Cinque giorni di grandi eventi, contaminazioni pop e riflessioni sulla sostenibilità per fare di Lodi un punto di riferimento culturale di rilievo nazionale. Entra nel vivo la terza edizione del festival letterario “Il Fiume dei Libri”, la popolare rassegna che animerà la città dal 10 al 14 giugno 2026. Un appuntamento atteso con entusiasmo non soltanto dalla cittadinanza lodigiana ma da un pubblico sempre più ampio proveniente da tutta la Lombardia, capace di legare la grande letteratura alla valorizzazione del territorio e del suo profondo rapporto con il fiume Adda.

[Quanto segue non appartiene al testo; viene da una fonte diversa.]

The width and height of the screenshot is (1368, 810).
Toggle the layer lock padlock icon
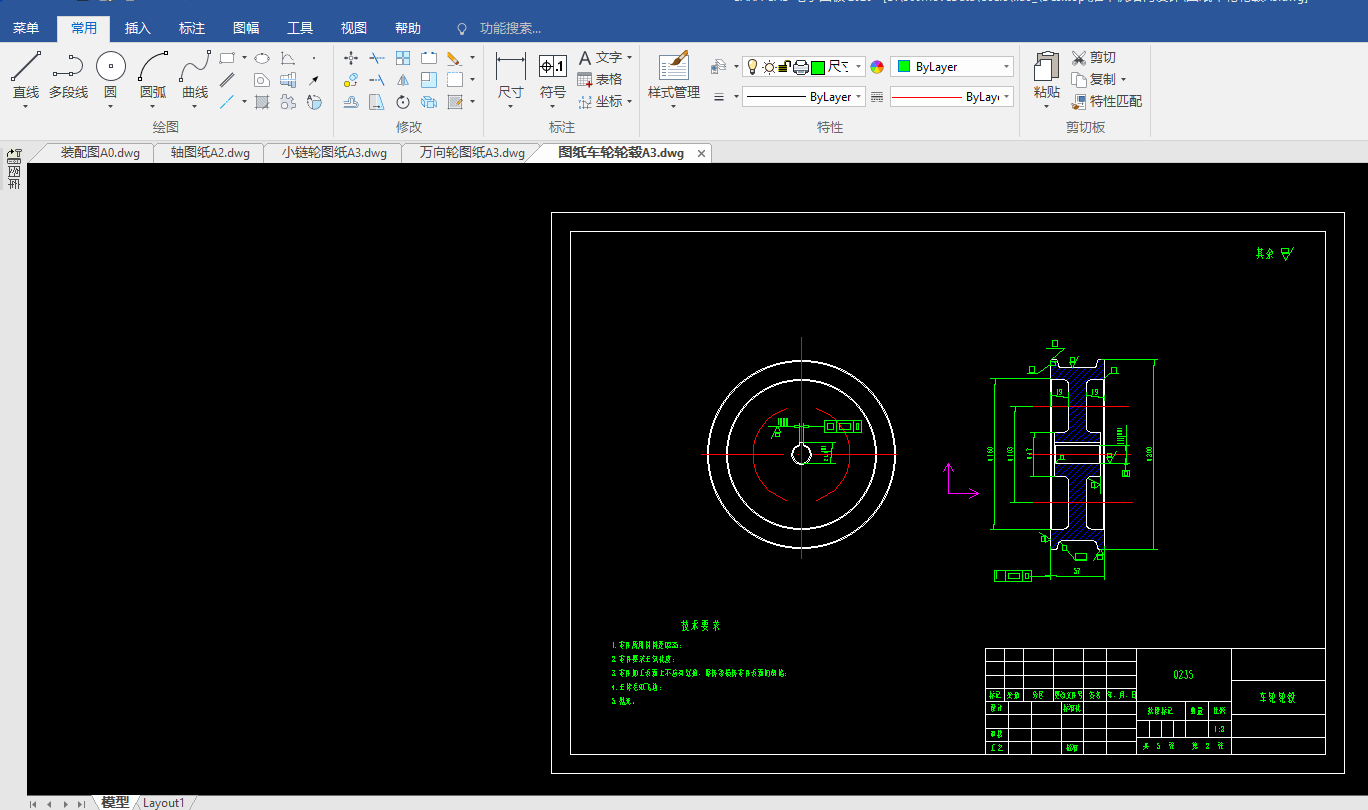(x=784, y=67)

Il cartellone di quest’anno si preannuncia straordinario. Tra i nomi più attesi spiccano Niccolò Ammaniti, Gianni Riotta, Monica Boggioni, Diego De Silva, Maurizio Ferrini, Michela Martignoni, Milena Contini, Antonio Moresco, Fabio Genovesi e, per la prima volta in città, i Finalisti dell’80esimo Premio Strega.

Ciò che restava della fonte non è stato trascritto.